Makoke echa mano de la medicina estética para estrenar rostro. Te desvelamos cómo es la técnica que se ha empleado con ella


A sus 51 años, la belleza de Makoke es indiscutible. Sin embargo, los años no pasan en balde y, aunque tiene un rostro joven y favorecido, se ha regalado un tratamiento estético para lucir una cara más estirada y vital. Ella se ha sometido a la técnica conocida como ‘hilos tensores’ o también hilos mágicos faciales o hilos japoneses. El objetivo de este tratamiento es tensar las zonas más apagadas del rostro, aportando elasticidad y colágeno. Suena bien, ¿verdad?

Una de sus ventajas es que no requiere cirugía, ni ingreso hospitalario. Los resultados son notables desde el primer día, (aunque habrá que esperar un par de semanas para ver los definitivos). “No he podido resistirme a esta maravilla. Te estira la cara entera en 20 minutos y no duele absolutamente nada”, dice Makoke mientras se somete al tratamiento rejuvenecedor. 

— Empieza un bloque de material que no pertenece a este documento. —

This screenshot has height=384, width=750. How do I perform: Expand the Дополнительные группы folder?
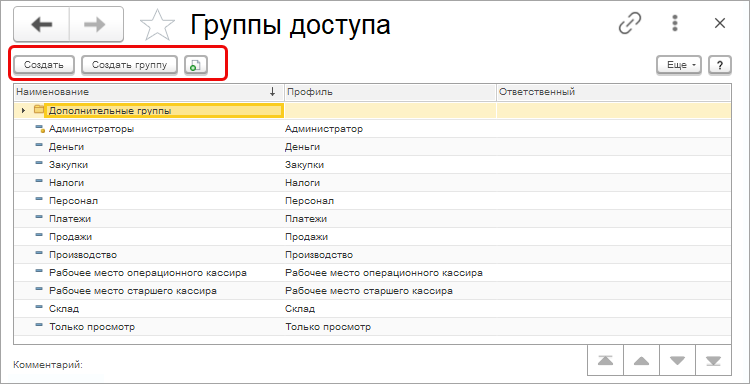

Los Hilos Tensores son el hermano pequeño del lifting facial, -la diferencia radica en que no es necesario pasar por quirófano y los resultados no son permanentes, se pierde efectividad con el tiempo-. Con ellos conseguimos eliminar las arrugas de expresión, elevar las mejillas, reafirmar el cuello, difuminar las arrugas de la frente, elevar las cejas y mejorar el doble mentón. Y aunque la exmujer de Kiko Matamoros ha empleado la técnica solo en el rostro, también se puede trabajar en entrepierna, brazos y escote. Tal y como hemos podido comprobar en Makoke, los resultados son muy naturales. 

¿Quién se puede someter a este tratamiento como ha hecho Makoke?

Para conocer a fondo el procedimiento, consultamos a Clínicas Diego de León; donde Makoke se ha realizado el tratamiento. “El tratamiento es apto para todo tipo de personas. Están ideados para pacientes entre los 30 y 60 años que necesitan una mayor producción de colágeno y frenar el envejecimiento”. Sin embargo, si el objetivo es prevenir el envejecimiento: “Lo mejor es realizarlo a partir de los 30 años, sobre todo como medida de prevención ante el estrés, el paso del tiempo y los malos hábitos, que ayudan a disminuir la elasticidad y firmeza de nuestro rostro”. Su precio ronda los 490 euros.

¿Duele?

No, absolutamente nada. Se utiliza anestesia local en la zona. Además, los hilos están hechos por polidioxanona, un material biocompatible y reabsorbible que no da ningún tipo de alergia. Lo único que pueden notar es común un leve enrojecimiento de la zona tratada o la aparición de algún hematoma que desaparecerá a los pocos días.

El tratamiento dura media hora y después podrás marcharte a casa por tu propio pie y seguir con tu día a día. Eso sí, durante las primeras 24 horas no podrás realizar ninguna actividad física. ¿Lo mejor?  La duración del efecto tenso de la piel suele durar entre año y medio o 2 años,  y es la propia piel la que disuelve los hilos de forma automática. La propia piel lo absorbe y vuelve a su estado natural.